Ana Koridze
Ana Koridze

Reputation: 1777

Chaining multiple use cases

I use Clean Architecture pattern in my app together with MVVM architecture. So I have UseCases for single operations, like for example, LoginUseCase, DownloadAttachmentUseCase etc.

What I am curious about is, what if I want to chain multiple usecases in my viewmodel, do something like, login first and once it succeeds, download an attachment.

Do I need to create another separate UseCase e.g. LoginAndDownloadAttachmentUseCase ?

Upvotes: 7

Views: 4926

Answers (3)

E.M.
E.M.

Reputation: 4547

Only the logic for application business rules should be in use cases; changes to the UI should not change how a use case is implemented. To me, it seems like a combined LoginAndDownloadAttachmentUseCase would only be useful in the context of a specific UI, and therefore should not exist as a use case.

Also, if you were to create combined use cases for all possible scenarios, it would lead to a combinatorial explosion of use case classes as your app becomes more complex.

It's ok to have some logic in ViewModels, especially if it's just transforming data or doing high-level operations. Each use case represents a single high-level operation.
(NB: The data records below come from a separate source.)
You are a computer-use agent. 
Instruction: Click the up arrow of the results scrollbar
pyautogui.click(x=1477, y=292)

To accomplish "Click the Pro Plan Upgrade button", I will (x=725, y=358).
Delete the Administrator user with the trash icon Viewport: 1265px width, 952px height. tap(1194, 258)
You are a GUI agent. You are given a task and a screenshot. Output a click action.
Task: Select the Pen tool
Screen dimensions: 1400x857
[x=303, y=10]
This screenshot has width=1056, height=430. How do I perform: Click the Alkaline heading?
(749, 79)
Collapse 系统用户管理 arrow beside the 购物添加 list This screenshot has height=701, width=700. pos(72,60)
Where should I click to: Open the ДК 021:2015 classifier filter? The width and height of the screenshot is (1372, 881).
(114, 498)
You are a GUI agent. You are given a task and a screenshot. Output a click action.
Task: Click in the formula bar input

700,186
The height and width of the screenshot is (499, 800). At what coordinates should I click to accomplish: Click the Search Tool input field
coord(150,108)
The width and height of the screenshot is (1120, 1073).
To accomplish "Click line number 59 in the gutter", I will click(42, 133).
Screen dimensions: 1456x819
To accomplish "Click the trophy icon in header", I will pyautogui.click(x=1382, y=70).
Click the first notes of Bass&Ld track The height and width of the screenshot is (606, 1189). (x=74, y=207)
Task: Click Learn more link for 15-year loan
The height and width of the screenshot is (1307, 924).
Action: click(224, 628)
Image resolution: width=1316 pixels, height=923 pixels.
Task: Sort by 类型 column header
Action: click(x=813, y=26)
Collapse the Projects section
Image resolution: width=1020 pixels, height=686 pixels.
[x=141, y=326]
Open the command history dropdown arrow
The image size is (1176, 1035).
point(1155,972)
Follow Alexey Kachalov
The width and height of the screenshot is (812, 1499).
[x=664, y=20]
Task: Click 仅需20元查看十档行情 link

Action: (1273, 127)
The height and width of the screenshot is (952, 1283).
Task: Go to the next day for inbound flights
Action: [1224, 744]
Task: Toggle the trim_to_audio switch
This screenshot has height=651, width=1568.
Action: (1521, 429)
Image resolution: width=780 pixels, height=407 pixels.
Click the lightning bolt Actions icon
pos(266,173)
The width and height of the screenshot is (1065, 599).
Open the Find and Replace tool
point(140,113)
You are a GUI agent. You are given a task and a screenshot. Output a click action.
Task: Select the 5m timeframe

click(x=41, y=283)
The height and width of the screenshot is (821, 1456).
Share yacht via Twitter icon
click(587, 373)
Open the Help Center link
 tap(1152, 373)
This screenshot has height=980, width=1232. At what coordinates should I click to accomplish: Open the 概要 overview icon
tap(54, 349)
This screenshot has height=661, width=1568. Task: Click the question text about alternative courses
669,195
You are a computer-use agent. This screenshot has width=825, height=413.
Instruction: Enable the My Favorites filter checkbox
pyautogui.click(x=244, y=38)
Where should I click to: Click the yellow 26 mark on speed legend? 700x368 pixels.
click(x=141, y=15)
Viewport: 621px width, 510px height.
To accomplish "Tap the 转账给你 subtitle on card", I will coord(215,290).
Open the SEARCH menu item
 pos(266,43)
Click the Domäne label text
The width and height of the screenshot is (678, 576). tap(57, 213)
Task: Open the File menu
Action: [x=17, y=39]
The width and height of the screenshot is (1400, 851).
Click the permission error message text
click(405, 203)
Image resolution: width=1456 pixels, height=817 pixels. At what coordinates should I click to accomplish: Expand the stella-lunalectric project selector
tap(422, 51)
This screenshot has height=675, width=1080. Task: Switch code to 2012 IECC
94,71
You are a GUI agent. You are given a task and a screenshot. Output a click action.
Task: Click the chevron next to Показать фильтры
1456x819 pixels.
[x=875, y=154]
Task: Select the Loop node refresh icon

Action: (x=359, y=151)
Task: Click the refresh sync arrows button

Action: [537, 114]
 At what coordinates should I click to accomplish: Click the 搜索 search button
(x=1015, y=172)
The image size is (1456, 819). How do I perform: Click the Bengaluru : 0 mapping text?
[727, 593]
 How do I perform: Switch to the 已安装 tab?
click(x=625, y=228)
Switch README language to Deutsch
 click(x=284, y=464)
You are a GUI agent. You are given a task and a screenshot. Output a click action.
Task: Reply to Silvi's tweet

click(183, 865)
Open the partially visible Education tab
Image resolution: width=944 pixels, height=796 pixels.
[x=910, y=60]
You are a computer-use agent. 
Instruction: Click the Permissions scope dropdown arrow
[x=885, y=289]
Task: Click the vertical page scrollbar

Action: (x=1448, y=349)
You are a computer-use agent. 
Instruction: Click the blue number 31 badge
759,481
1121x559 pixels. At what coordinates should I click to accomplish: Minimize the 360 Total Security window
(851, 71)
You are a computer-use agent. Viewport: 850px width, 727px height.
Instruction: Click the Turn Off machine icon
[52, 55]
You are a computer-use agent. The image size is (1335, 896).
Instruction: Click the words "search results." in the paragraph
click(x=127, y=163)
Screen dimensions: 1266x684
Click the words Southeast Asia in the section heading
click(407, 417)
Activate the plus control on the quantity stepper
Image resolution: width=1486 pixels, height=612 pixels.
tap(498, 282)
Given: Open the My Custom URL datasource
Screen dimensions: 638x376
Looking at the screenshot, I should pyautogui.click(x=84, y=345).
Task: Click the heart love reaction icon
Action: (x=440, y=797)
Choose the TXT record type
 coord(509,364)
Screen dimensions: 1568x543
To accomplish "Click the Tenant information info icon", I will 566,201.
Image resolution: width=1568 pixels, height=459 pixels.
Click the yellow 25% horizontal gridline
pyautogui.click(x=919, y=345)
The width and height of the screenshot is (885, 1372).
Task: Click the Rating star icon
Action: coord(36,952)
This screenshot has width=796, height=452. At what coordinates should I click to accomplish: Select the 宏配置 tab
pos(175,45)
Having the ViewModel stitch together a few of these does not make testing and maintainability more difficult.

I think https://github.com/googlesamples/android-architecture/tree/usecases is a good example. The use cases are pretty slim, but in more complex apps, they could combine several datasources together.

Upvotes: 7

Sanjay Bhalani
Sanjay Bhalani

Reputation: 2484

It would be good to do separate UseCase because MVVM with Clean Architecture is pretty good in such cases. It goes one step further in separating the responsibilities of your codebase. It clearly abstracts the logic of the actions that can be performed in your app.

Upvotes: 0

Rishabh Jain
Rishabh Jain

Reputation: 155

Try Retrofit Synchronous Requests, but Synchronous methods are executed on the main thread so they trigger app crashes on Android 4.0 or newer. You’ll run into the **NetworkOnMainThreadException** error. To handle this, execution it in a separated thread such as JobIntent Service and get the response via LocalBroadcast receiver. Upon receiving the status, you could execute your next query for downloading the attachment.